Binding Assay 1 and 2

Binding Assay Data 1 Performed 6.21.2010
The first binding assay showed progressive binding through the rounds with a decrease at round 5 and an increase at round 7B. When restarting selection after a brief 2 week hiatus, it was discovered that the DNA in round 5 (1) had degraded into a short unusable strands and therefore, selection had to be restarted at round 3 and then progressed with parallel selections (A and B) per selection, per round. There is not a great amount of deviation from the average, which shows promise that the percentage binding is accurate. The green bar indicates the percentage of total binding species while the red bar indicates the total percentage of species that bind to things other than the protein.


Binding Assay 2 Performed 7.10.2010
This binding assay shows that with progressive rounds after round 7, there has been an increase in background binding, relative to the total binding. The assay for round 10 was not completed without problems due to an odd smear on the cartridge, despite multiple tries with different Storm Imagers and different cassettes. The cassettes and the screen were exposed for approximately 30 minutes each due to the high radioactivity of the P-32 used during the assay. Round 7 shows the most promise for the A round and will later be sequenced. When visualizing the cassette, there was such overexposure of the bottom where the nonbinders had washed out that it had essentially bleached the top part white. The pixel reader, however, can determine the differences of minute shades of pixels, so percentage binding can still be achieved. The original assay was supposed to be performed with rounds 7A, 8B, 8A, 10B, 10A, but due to the low yield after the etOH precipitation, it was impossible to continue. The top half of the cassette shows the binders for the assay with 1027 protein. The bottom half of the cassette shows that which was done without the 1027 protein. The blots in the top grid (1) cannot be seen, but based on the bottom grid (2). Grid 2 represents the washed away non binders. The darker blots on the bottom half of the grid show that more has washed out during the negative protein assay, which is promising. The green bars indicate percentage of total binding species and the red bars indicate percentage of total nonspecific binding species.


3 comments:

Brad Hall said...

Please don't just post data without explaining it. What it means, what it tells you, what you did and what you plan to do, what the pool, target, conditions, round, etc are.

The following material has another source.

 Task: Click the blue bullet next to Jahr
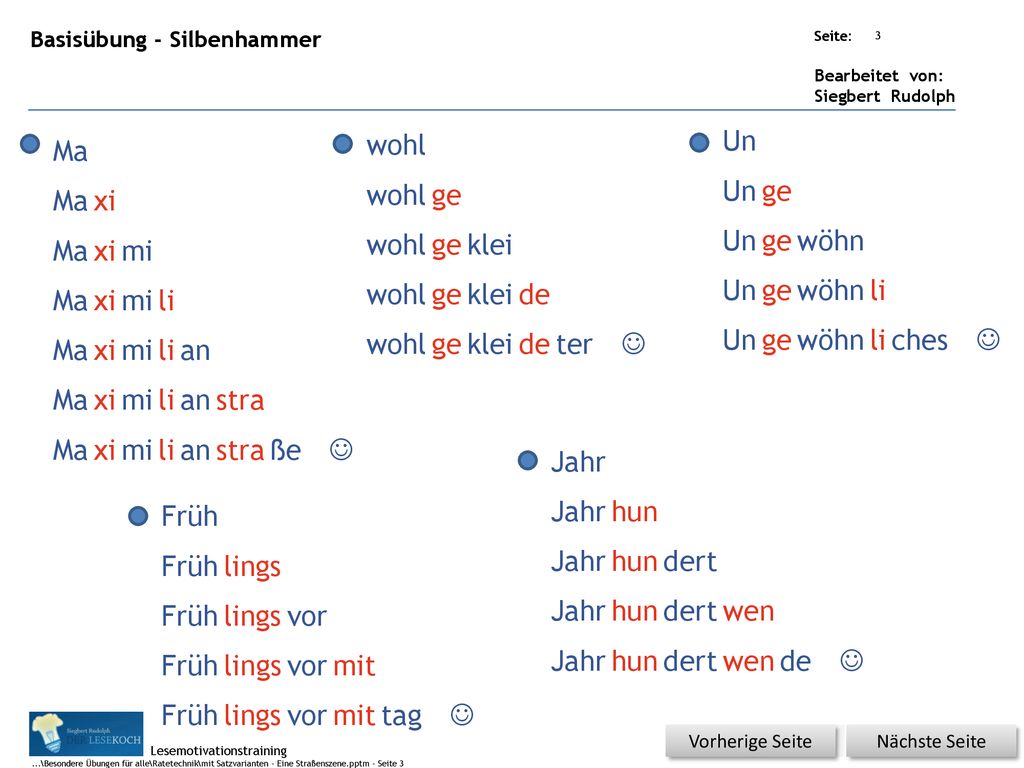tap(528, 460)
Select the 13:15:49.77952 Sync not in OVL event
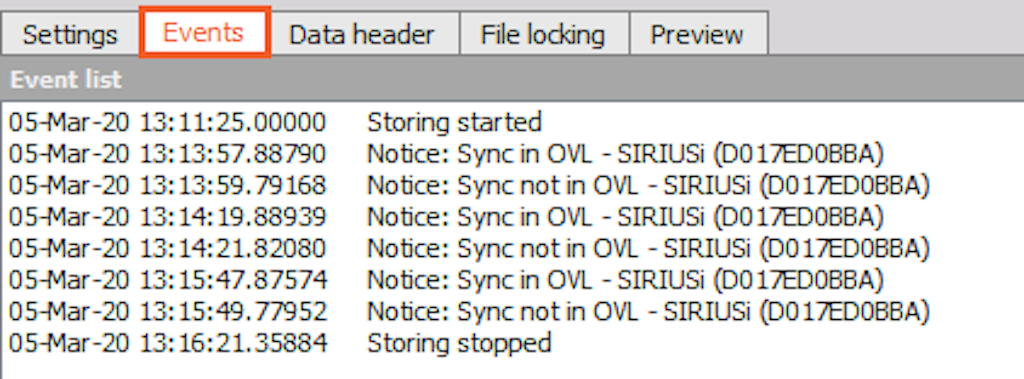Screen dimensions: 1024x379 coord(512,311)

When you post it, make sure the data labels are accurate. The X axis for assay 2 doesn't have the correct round number. The actual dot blot does not describe what the boxes are.

Katherine Li said...

I am doing that right now. I just wanted to see how the post would look. I loaded the wrong pictures on so it's all different.

Gwen Stovall said...

In response to the statement about DNA degrading after 2 weeks, I don't think this is very likely. It's more likely you had an odd PCR product (i.e. smaller size) instead of DNA degradation.

Nice job with the selection. It looks like you're getting somewhere with it.